Oversea-Chinese Banking Corporation’s O39 -

(OCBC) sterling set of results were somewhat overshadowed by its offer to privatise the Great Eastern Holdings G07 -  (GEH) shares it doesn’t own. This has led some analysts to sound a trifle downbeat on OCBC because it is unlikely to pay out extra dividends from its ample common equity tier 1 levels of $39.5 billion, up q-o-q and y-o-y.

According to a Morgan Stanley update, the offer for GEH is high. “At 0.7x EV and 15.6x PER, the price is high, but it will be earnings accretive, and make management of the combined entity easier. The main concern for investors in OCBC will be the lower nearterm capital payout capacity as CET-1 ratio is lowered by 60 bps” the report says. On the other hand, GEH’s minority shareholders view the price as relatively low.

In the meantime, the STI’s short-term consolidation has found support at 3,250 although it touched an intra-day low of 3,241 on May 9. The next upside is at around 3,360. The STI ended the week of May 6-10 at 3,290, down two points week-on-week.

Kelvin Wong, senior market analyst at Oanda says the key risk that may derail the bullish tone seen in the Hang Seng Index is the revival of the deflationary risk spiral in China.
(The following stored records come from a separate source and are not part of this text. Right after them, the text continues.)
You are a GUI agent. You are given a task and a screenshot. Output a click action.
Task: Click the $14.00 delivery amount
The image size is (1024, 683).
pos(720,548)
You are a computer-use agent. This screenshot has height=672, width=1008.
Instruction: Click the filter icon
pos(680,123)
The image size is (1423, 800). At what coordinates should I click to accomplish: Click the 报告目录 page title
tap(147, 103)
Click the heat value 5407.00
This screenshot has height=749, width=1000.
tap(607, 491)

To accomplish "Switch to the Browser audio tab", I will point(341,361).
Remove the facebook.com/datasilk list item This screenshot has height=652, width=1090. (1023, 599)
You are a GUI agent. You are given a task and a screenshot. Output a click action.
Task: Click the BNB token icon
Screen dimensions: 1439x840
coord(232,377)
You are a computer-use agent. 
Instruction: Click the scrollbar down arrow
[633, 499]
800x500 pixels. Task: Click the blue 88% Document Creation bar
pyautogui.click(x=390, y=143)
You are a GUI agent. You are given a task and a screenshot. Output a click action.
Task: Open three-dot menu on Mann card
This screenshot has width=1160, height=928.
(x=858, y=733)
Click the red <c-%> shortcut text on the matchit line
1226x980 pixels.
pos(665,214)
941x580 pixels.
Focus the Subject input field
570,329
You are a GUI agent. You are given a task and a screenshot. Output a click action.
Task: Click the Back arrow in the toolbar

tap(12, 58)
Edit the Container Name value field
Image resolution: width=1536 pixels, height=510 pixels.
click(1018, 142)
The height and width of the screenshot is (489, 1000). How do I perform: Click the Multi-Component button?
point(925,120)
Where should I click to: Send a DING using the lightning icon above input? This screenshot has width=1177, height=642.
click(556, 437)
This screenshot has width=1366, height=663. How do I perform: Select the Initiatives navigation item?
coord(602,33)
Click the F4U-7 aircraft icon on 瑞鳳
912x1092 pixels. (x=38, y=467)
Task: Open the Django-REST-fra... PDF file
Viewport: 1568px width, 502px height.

“If China’s consumer and producer inflation trends continued to plummet lower in April (data out on May 11), it suggests that the deflationary risk spiral is still intact which in turn can lead to a further erosion of consumer confidence followed by a potential deceleration in domestic demand.

See also: Straits Times Index shows short-term weakness, US risk-free rates shows downward bias

“To make up for a tepid domestic demand environment, China's policymakers may opt for a devaluation of the yuan to boost export growth that in turn likely to trigger a currency war among nations that are dependent on exports; such beggar-thy-neighbour monetary policies are not conducive for a risk-on environment,” Wong cautions in an update.

Up to now, the uptrend in the Lion-OCBC Securities China Leaders ETF continues. With its $1.55 close on May 10, this ETF has reached its upside target, but its uptrend is intact, and it could labour on to the January 2023 high of $1.71.